Our previous image classification system had served us well for many years. As our company evolves, we tend to look for opportunities to reduce data ingestion times across our infrastructure. Meanwhile, the AWS EC2 instances we relied on were nearing their end of life, requiring more frequent upgrades. Given these challenges, our image classification system became a prime candidate for a revamp, enabling us to achieve performance gains while taking advantage of recent advancements in computer vision.

Designing a New System

To achieve our goals, we opted to rebuild our solution using modern, developer friendly technologies. We chose a self-managed approach, as opposed to a fully-managed service, to offer more flexibility over our application settings and costs. During our design phase, we chose two resources that greatly accelerated our implementation efforts and time: the Hugging Face platform and AWS’s Deep Learning AMI (Amazon Machine Image).

Hugging Face is a machine learning platform that allows users to find and share pre-trained models and datasets. This open source community includes hundreds of thousands of models for natural language processing, computer vision, audio, and more. The available models to fine-tune with minimal data was a game-changer. Overall, we found the developer experience, particularly in the realm of computer vision, to be fantastic.

The AWS Deep Learning AMI was another key component in our new design. It provided an intuitive, out of the box tooling for our image classification needs. This pre-configured environment contains popular deep learning frameworks, tools, and libraries. This reduced the time spent setting up infrastructure and allowed us to focus on model training and optimization right away.

Together, these resources helped streamline our development process. However, a significant portion of our effort went into building a scalable and reliable system. This involved setting up supporting technologies, such as queueing systems (SQS/Celery), autoscaling policies, and daemonizing the application. The next section covers the infrastructure and tooling that made this possible.

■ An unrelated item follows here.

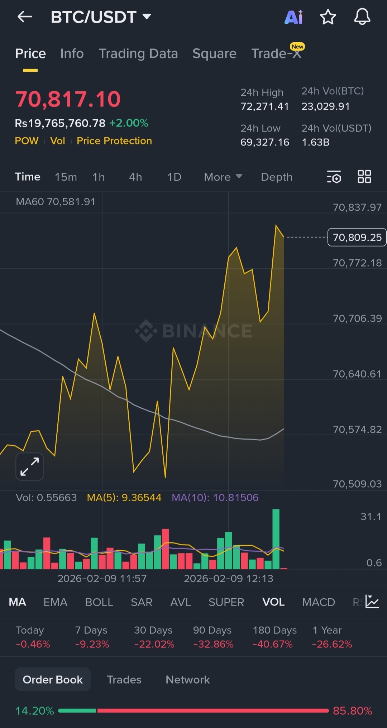This screenshot has height=728, width=387.
Task: Open multi-chart grid layout icon
Action: click(364, 177)
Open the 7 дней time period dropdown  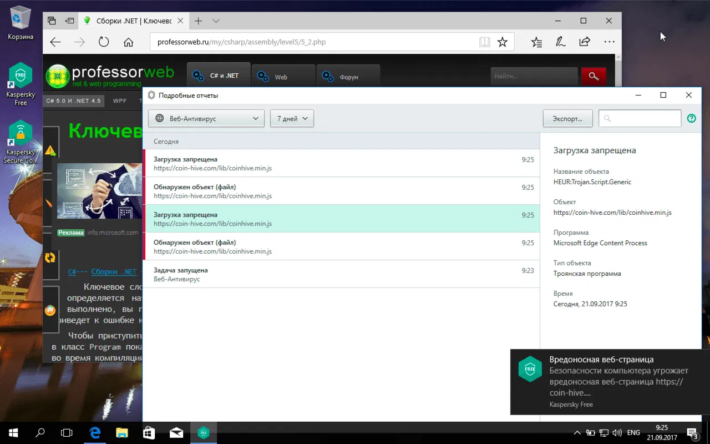(x=292, y=118)
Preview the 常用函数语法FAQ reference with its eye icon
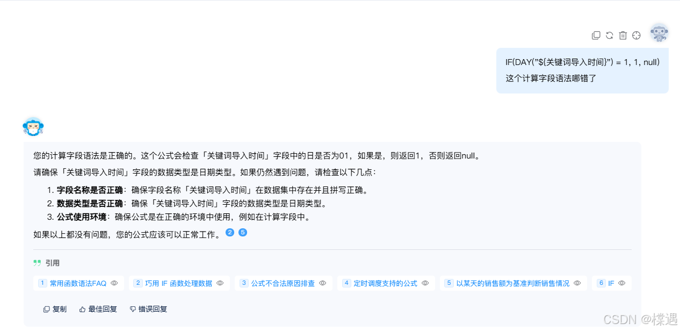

Infrastructure and Tooling

AWS:

G5g.* instances with NVIDIA GPUs: These instances are crucial for heavy graphics computing required by image classification tasks. The cost-effective Graviton processors gave us the largest cost reduction in our switchover (compared to the old Intel based processors of our legacy system). Additionally, by leveraging spot instances instead of on-demand instances, we were able to further reduce costs without sacrificing performance.
Autoscaling Policies: We used autoscaling to dynamically adjust server capacity based on workload and internal SLAs. With predictable peak usage, we optimized resource allocation by monitoring workloads over a couple of weeks and refining the configuration. During peak hours, we scale out aggressively by adding multiple instances, while scaling in conservatively when the oldest message age drops below a defined threshold. This approach has proven effective, even during unexpected spikes in workload.

Other AWS services we leveraged included: CloudFormation for our IaC service, CloudWatch for monitoring and alerts, SQS as our message broker

SysAdmin and Supporting Software:

Celery: Utilized for task queueing and management in conjunction with SQS. We configured 4 workers for each EC2 instance.
SystemD: Enables daemonization, crucial for managing background processes effectively.

Curating Real Estate Photos

To fine-tune the image classification model, we first defined the set of labels that the model would recognize in real estate images — bedrooms, bathrooms, pools, kitchens, etc. A significant portion of our time was dedicated to curating a diverse and representative dataset for each label.

We iterated frequently during the fine-tuning stage to ensure the training set had a balanced distribution of images. We took care to include photos with varying lighting, angles, and interior designs, as well as a range of property types (e.g., apartments, single-family homes). We also introduced a “miscellaneous” label to account for images we knew would be encountered in production but were not relevant to the classification requirements (e.g., neighborhood signs, blueprints, etc.).

Fine-Tuning the Model

A key component of the fine-tuning code was using the Hugging Face’s Trainer. The Trainer streamlines the process of building and fine-tuning machine learning models. The Trainer class, in conjunction with the TrainingArguments class, sets up the model and configurations, data sets for training and evaluation, and other settings such as checkpoints for saving models. Below is a summary of the key code components involved in the fine-tuning process.

Define Training Arguments: Customizing how the model is trained, including hyperparameters, output directories, and evaluation strategies.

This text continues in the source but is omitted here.